This problem gives an engaging opportunity for genuine cross-curricular links between art and mathematics whilst bringing in ideas about the equations of straight line graphs. By considering pictures made up of curves as well as lines there are natural extensions into transformation of simple functions, and thinking about how to describe shaded parts can lead into work on inequalities.

### Possible approach

In working on this problem learners will need to be fluent in expressing equations of straight lines - Diamond Collector offers a good exercise to practise this.

Learners could be set a homework task before the lesson of finding an image which could be represented in an abstract way using straight lines (or very simple curves such as parabolas) - the photo and the abstract image used in the problem could be given as an example.

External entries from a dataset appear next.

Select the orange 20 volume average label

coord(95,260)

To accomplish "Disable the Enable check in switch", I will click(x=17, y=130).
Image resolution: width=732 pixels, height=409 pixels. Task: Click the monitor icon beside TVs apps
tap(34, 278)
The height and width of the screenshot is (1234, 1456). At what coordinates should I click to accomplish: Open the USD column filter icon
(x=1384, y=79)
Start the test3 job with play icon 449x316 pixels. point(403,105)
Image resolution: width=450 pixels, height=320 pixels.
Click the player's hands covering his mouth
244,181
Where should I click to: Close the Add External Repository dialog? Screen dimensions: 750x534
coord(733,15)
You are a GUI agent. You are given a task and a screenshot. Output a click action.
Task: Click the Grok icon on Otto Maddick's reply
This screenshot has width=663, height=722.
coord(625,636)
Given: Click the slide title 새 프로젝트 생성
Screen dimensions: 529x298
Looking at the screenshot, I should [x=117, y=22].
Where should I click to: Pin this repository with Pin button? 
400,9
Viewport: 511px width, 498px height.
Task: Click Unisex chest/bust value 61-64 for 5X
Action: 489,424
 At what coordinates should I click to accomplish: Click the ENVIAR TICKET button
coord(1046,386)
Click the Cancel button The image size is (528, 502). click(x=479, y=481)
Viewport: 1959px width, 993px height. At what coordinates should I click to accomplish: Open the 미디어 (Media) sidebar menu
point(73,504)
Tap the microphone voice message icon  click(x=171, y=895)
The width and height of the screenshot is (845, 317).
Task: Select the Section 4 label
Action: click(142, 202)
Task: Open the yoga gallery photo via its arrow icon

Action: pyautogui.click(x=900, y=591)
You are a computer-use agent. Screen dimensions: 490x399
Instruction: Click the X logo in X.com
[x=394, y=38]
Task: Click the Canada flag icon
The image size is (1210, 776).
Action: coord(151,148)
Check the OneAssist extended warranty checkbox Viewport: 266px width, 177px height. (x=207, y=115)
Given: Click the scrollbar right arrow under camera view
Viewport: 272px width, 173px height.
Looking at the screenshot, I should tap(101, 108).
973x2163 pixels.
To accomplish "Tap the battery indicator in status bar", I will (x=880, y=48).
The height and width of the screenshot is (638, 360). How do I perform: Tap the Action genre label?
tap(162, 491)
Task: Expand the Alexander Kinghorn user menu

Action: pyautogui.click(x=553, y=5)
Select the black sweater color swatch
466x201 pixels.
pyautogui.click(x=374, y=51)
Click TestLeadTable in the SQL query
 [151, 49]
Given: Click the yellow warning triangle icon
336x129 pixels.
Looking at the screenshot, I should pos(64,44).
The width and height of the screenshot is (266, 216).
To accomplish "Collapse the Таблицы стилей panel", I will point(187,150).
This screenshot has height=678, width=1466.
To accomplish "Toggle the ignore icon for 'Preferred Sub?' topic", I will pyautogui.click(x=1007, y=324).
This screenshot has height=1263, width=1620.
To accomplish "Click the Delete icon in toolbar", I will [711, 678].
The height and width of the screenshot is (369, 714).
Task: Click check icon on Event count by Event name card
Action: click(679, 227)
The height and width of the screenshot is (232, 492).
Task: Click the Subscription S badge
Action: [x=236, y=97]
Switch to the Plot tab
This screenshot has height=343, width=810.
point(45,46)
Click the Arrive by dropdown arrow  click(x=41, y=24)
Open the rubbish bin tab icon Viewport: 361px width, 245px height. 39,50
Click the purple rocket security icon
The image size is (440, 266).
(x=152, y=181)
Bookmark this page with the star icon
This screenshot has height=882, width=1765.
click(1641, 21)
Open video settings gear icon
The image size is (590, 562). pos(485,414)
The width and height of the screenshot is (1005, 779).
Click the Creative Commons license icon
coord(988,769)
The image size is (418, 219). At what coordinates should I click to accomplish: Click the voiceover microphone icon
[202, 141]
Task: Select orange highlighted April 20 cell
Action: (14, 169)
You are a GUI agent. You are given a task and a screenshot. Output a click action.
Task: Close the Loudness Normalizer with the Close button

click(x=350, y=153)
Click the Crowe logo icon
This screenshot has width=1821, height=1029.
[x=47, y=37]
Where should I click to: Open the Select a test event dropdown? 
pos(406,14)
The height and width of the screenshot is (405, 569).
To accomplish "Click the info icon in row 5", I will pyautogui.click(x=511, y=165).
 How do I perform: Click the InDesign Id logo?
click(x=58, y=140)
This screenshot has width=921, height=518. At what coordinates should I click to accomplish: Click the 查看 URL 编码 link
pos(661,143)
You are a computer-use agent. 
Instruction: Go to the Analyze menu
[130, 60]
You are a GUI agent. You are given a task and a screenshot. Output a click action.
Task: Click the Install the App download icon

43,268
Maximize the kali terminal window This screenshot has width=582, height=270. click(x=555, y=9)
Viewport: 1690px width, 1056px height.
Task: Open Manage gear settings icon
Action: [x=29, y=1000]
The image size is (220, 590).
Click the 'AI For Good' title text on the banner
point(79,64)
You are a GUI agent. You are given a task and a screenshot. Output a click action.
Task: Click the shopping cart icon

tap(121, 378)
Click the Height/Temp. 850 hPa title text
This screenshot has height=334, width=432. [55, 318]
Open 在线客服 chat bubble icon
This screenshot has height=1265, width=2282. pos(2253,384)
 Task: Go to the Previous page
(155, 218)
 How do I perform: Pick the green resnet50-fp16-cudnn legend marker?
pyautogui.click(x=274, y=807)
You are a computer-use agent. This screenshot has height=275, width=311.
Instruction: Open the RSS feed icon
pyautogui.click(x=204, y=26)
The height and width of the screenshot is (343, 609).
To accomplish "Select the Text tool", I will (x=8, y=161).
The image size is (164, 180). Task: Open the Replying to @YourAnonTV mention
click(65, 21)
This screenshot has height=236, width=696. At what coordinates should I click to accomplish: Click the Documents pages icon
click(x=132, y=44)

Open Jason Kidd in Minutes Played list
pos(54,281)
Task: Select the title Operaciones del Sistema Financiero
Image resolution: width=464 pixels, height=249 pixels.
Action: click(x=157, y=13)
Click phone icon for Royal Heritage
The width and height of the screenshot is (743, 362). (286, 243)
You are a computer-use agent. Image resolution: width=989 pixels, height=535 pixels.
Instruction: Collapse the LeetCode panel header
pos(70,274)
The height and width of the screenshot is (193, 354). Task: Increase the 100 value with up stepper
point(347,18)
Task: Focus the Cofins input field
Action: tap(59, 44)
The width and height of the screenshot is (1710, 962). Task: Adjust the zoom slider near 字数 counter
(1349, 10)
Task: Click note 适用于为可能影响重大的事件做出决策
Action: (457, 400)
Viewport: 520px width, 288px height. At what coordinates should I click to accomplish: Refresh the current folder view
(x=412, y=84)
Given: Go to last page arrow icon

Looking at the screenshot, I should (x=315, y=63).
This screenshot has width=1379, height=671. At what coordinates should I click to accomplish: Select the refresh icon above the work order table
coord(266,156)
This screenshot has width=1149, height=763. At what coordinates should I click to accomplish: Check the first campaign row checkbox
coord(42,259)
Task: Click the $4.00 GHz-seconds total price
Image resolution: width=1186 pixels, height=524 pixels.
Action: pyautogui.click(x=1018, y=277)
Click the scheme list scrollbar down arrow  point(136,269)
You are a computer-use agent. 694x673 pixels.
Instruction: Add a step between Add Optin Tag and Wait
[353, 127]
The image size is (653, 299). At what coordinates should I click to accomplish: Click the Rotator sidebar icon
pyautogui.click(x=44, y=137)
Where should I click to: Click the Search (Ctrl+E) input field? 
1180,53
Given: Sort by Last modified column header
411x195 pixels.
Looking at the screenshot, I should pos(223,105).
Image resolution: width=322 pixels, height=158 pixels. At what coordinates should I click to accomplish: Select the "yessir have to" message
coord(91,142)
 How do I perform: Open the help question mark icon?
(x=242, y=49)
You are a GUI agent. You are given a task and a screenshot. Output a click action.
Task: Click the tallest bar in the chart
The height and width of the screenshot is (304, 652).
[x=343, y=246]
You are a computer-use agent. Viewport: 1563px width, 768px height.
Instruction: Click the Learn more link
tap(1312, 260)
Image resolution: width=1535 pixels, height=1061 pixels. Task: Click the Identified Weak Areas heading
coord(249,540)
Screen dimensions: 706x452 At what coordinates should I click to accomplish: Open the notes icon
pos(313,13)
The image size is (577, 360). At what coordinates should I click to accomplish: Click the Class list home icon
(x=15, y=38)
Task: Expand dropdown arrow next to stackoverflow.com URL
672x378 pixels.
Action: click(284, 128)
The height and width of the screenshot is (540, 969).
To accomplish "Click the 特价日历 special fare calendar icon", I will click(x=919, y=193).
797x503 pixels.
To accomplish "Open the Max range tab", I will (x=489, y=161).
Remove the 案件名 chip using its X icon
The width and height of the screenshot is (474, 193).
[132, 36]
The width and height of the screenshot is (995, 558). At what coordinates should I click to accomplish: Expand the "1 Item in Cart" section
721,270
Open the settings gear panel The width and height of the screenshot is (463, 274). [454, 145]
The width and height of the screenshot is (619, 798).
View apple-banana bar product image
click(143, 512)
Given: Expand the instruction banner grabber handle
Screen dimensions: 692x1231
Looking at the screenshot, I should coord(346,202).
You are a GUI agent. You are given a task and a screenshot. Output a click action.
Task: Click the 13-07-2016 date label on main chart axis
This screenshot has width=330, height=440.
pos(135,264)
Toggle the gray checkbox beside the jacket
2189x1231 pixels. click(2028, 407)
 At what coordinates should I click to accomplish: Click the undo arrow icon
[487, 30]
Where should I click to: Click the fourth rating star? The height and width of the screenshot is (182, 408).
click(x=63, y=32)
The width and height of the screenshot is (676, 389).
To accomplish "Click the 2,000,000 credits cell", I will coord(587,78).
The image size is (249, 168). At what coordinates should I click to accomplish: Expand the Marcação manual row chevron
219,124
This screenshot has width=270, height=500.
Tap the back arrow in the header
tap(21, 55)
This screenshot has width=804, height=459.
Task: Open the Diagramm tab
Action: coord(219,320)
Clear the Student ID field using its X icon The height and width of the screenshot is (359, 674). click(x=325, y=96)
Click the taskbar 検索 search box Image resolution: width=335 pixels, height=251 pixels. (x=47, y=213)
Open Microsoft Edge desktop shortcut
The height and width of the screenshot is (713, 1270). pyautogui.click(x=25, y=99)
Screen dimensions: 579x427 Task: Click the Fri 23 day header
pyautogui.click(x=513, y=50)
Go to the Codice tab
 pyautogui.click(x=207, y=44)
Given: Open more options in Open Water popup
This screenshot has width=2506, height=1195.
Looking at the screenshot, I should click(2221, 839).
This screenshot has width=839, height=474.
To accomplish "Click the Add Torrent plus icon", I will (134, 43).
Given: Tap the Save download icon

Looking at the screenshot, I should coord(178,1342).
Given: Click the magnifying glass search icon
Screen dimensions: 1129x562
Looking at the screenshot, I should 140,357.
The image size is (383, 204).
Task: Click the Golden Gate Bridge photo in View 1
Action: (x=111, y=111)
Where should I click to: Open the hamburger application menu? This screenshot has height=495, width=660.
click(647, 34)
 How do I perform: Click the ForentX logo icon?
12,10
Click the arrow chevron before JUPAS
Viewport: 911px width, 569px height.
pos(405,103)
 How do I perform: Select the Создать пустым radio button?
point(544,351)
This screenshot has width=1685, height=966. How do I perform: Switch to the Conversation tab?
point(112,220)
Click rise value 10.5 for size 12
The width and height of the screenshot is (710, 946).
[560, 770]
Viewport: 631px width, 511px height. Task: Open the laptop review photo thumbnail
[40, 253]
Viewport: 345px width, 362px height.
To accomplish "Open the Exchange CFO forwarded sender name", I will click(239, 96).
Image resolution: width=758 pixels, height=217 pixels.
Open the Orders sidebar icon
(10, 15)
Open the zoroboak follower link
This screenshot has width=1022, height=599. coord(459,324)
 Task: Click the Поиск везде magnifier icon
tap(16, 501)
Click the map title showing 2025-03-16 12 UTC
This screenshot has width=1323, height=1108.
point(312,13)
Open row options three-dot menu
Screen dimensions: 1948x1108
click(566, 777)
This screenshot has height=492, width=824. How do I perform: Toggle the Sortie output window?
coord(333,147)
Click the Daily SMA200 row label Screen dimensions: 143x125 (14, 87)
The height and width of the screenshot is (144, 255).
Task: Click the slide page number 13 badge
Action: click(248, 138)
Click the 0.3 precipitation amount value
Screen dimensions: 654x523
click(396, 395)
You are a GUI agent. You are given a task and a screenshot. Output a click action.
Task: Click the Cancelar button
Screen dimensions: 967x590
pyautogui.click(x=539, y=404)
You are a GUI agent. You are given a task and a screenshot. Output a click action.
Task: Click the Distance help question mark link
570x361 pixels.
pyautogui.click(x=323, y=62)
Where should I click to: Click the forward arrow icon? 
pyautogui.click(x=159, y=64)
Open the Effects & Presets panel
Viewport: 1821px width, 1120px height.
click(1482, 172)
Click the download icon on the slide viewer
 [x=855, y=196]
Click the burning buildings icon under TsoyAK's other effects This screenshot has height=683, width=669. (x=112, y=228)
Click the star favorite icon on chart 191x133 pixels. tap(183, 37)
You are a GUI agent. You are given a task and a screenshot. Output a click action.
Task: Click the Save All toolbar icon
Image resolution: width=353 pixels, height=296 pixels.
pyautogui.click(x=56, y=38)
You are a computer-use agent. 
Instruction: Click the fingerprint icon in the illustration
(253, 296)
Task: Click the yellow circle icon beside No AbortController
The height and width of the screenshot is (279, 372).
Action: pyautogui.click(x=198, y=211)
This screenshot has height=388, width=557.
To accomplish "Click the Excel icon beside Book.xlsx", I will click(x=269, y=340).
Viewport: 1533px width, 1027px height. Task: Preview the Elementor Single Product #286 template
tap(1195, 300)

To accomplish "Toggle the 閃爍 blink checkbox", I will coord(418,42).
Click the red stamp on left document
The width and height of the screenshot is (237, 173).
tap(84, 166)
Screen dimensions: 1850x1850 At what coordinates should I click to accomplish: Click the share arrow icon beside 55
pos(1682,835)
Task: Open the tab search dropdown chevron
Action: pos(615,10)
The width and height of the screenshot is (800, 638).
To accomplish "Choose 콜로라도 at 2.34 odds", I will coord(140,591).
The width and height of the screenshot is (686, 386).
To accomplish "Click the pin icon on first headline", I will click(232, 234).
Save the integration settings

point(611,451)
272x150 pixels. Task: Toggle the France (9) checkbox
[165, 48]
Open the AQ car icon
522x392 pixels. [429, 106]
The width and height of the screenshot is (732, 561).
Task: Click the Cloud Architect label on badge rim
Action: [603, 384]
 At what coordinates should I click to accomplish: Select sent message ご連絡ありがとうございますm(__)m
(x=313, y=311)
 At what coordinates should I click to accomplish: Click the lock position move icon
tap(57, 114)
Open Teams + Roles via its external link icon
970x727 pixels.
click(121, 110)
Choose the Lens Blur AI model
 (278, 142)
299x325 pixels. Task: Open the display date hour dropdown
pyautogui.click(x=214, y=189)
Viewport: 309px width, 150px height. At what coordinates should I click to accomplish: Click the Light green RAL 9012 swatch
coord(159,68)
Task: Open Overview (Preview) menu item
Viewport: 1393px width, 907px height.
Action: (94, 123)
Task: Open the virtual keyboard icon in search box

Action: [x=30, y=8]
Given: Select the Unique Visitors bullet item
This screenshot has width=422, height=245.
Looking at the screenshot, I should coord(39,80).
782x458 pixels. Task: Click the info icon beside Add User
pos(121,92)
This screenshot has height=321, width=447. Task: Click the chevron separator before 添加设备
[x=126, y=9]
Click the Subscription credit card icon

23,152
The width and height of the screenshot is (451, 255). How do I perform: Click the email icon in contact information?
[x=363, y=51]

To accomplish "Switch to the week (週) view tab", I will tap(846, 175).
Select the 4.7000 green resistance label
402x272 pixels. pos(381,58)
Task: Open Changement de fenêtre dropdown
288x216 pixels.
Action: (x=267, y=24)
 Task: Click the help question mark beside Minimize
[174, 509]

Begin by discussing with the class the abstract image of the pyramids. The image could be projected onto a whiteboard and the class could decide together on an origin and scale for the axes. Ask them to discuss in pairs how they would write a set of mathematical instructions to create the image (or how they would create it using graphing software), and then share ideas with the whole class.

Key concepts to draw out would be the use of equations of straight lines, using inequalities to express which parts of a line to draw as line segments, using inequalities to describe which sections to colour in each shade, and where the class would choose to put the axes.

Now hand out this worksheet (Word, PDF) which contains instructions for drawing another well-known landmark. Suggest that learners work in pairs to complete the image. One possible extension at this point is for them to devise a way of using inequalities to describe a way of colouring the picture.

Then give the class plenty of time to take an image of their own and turn it into an abstract image on squared paper with axes, perhaps working in pairs again. Learners who have met equations of quadratic graphs could create an image using parabolas as well as straight lines. They could then write out a set of instructions to draw their image and challenge another pair to recreate it without seeing the original. Graphing software could be used to verify the equations of lines that learners choose to use.

Another approach could be to give everyone the same image to recreate using lines and simple curves, and then liaise with some teachers and students of art to choose which is the best abstract representation of the original image.

### Key questions

How can the image be recreated using only straight lines?